I've found a few similar posts (https://www.biostars.org/p/18831/), but they randomly sample a subset based on a given percentage. I think I want to do something similar to this post, but that was never fully answered: Help with randomly sampling from a fasta file.
Here's my example:
>SpeciesA.seq0 CCACTTTA...... >SpeciesA.seq1 CCTCTTTA...... >SpeciesA.seq2 CCGCTTTA...... >SpeciesA.seq3 CCACTTTA...... >SpeciesB.seq0 GCCCTTTA...... >SpeciesB.seq1 GCCCTTTA..... >SpeciesB.seq2 ACCCTTTA..... >SpeciesB.seq3 GCCCTTTA..... >SpeciesC.seq0 GCCCTTTA..... >SpeciesC.seq1 GCCCTTTA.....

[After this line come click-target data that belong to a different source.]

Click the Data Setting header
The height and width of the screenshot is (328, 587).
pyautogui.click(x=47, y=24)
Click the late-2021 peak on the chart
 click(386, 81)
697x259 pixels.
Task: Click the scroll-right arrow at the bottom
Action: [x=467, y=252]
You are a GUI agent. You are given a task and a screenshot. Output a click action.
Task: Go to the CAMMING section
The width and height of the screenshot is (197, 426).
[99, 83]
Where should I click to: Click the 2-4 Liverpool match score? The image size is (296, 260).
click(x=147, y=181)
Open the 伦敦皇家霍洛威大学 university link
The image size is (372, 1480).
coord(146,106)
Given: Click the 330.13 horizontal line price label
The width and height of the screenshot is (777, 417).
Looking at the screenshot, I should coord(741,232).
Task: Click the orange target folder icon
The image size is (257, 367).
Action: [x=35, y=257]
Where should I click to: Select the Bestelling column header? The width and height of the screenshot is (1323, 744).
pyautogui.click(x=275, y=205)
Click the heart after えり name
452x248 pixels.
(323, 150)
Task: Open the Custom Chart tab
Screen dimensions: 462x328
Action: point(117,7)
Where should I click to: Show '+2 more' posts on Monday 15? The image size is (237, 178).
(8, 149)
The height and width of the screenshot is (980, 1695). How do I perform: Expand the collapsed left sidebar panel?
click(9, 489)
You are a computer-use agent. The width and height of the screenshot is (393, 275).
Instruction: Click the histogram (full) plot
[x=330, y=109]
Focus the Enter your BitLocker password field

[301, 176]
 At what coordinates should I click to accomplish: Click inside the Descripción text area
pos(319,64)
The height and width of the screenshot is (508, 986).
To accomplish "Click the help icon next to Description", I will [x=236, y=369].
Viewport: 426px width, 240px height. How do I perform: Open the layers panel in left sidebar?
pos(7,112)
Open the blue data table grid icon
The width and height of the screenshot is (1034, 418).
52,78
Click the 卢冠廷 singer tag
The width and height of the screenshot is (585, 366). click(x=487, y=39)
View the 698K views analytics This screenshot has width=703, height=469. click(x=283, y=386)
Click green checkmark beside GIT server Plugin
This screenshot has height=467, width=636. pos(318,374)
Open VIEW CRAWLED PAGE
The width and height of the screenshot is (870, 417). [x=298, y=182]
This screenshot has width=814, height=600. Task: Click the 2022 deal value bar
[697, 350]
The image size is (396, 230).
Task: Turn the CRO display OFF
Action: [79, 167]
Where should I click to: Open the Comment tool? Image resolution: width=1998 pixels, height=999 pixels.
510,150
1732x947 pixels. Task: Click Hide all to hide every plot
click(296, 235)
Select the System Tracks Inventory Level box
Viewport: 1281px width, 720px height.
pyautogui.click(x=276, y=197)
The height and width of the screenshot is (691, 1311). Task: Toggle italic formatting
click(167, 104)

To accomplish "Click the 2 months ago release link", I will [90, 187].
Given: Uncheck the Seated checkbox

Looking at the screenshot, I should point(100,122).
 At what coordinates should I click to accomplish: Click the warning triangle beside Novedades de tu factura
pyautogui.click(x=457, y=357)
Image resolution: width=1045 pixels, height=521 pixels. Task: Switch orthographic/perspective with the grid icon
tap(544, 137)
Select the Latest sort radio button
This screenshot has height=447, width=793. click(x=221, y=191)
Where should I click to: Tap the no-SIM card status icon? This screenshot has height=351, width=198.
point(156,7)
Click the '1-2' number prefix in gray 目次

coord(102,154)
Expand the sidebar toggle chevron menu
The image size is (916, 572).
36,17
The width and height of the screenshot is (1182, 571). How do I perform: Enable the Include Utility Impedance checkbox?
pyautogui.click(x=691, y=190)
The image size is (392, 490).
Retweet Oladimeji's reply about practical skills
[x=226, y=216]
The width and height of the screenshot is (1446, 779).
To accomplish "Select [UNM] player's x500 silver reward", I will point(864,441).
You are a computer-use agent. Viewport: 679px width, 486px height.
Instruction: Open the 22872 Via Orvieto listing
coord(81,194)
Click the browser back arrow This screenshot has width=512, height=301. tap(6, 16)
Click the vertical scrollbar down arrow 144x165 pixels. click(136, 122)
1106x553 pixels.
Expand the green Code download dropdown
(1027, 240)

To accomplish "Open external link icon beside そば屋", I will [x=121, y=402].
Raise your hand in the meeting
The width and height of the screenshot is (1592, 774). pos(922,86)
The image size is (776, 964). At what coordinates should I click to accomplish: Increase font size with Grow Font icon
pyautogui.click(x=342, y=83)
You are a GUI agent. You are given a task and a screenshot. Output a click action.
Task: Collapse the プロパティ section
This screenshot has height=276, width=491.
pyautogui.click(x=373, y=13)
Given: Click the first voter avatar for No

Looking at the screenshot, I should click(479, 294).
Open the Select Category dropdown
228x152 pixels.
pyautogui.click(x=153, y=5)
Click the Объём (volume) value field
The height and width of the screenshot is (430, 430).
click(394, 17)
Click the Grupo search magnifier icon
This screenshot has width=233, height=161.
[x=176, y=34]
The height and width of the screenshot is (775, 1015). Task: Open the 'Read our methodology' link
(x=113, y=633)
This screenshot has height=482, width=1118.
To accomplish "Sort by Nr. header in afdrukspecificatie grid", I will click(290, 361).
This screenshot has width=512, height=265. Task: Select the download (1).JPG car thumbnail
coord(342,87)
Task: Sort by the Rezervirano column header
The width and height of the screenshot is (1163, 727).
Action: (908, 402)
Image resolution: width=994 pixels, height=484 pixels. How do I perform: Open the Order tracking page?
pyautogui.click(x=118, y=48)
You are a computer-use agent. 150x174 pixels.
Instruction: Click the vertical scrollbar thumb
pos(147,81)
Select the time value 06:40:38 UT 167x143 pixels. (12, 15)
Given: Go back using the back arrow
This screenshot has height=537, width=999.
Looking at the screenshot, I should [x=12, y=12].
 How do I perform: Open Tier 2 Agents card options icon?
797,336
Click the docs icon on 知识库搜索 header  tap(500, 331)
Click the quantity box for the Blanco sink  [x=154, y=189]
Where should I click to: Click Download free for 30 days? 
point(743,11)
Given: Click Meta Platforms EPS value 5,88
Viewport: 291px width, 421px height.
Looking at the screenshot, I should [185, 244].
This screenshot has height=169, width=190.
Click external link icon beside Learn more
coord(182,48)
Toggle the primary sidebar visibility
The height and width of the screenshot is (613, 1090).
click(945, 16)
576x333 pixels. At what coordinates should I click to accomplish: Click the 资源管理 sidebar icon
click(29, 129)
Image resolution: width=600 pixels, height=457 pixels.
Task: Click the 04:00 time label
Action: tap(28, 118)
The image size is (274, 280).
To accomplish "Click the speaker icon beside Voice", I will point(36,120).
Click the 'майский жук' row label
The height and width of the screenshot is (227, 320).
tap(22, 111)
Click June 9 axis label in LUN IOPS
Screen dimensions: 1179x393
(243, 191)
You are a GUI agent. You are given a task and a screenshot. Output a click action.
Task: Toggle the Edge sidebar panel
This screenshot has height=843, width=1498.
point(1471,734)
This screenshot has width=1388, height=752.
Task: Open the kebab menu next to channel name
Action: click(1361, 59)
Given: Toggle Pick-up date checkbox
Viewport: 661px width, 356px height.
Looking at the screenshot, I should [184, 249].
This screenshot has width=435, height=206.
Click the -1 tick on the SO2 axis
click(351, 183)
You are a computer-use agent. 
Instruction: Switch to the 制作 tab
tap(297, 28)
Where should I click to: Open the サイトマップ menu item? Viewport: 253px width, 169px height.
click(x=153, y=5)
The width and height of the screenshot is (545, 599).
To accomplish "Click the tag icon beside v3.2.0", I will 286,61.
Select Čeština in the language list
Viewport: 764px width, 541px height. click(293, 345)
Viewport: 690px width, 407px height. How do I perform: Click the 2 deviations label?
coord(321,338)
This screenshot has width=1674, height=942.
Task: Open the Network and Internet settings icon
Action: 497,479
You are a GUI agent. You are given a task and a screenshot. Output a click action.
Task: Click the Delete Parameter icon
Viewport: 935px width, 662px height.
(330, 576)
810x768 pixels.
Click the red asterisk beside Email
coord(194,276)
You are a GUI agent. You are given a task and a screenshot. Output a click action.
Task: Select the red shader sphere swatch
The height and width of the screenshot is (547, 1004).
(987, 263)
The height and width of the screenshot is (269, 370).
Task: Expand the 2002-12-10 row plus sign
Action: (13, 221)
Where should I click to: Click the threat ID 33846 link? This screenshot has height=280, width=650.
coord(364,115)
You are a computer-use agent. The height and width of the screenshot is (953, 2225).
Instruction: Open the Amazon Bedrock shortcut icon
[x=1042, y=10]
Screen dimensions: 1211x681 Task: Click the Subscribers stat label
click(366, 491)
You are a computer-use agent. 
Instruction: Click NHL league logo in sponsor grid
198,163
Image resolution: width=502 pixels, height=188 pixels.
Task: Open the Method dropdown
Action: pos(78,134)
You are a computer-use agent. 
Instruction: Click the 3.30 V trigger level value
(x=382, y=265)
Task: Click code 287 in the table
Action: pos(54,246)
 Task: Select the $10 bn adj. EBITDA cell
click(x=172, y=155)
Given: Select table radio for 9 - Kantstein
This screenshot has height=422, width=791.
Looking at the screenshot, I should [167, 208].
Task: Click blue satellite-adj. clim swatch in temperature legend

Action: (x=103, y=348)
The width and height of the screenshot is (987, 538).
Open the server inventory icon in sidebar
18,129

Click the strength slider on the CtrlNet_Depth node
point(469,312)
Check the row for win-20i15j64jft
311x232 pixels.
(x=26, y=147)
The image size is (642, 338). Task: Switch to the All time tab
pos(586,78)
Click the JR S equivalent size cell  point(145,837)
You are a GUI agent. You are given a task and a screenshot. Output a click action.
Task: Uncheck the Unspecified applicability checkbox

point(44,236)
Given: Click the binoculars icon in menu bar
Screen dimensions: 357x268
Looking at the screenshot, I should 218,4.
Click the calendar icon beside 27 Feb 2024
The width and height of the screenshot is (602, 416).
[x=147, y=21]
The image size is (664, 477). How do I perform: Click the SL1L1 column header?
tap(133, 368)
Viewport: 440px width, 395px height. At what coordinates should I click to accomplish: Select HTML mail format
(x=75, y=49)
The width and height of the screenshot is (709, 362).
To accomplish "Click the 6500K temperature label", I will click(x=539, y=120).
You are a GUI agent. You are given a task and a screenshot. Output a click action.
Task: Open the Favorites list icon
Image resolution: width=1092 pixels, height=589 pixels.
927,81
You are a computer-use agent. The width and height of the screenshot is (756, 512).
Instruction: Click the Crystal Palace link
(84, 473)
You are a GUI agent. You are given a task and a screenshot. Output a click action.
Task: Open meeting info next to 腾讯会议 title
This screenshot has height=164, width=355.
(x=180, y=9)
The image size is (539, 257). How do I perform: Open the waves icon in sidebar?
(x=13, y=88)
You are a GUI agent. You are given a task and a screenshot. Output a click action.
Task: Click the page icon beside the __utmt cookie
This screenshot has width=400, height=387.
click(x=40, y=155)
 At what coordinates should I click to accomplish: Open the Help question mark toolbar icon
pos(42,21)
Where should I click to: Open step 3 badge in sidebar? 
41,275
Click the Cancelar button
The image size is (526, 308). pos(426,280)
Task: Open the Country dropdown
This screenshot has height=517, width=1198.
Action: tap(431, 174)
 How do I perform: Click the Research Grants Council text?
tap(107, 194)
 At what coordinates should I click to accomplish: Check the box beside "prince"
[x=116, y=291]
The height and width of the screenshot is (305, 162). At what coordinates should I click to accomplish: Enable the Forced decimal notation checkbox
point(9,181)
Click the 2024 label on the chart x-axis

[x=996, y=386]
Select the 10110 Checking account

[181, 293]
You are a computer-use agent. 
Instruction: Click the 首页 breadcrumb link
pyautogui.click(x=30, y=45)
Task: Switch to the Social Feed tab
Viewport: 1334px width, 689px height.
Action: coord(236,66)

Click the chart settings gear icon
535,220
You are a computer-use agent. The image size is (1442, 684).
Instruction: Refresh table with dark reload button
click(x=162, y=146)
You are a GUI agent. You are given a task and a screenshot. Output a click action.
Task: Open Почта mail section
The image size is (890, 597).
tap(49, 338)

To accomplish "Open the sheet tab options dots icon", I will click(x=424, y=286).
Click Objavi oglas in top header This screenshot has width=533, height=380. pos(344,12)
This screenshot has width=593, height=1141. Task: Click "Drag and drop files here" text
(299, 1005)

I want to randomly select one sequence per species/individual so the output will look like this:
>SpeciesA.seq3 CCACTTTA...... >SpeciesB.seq1 GCCCTTTA..... >SpeciesC.seq1 GCCCTTTA.....
Ideally, the resulting sequences will be concatenated/pasted into a new file with the same name as the starting input fasta file (which corresponds to a gene name). I only have limited bash experience so help would be greatly appreciated!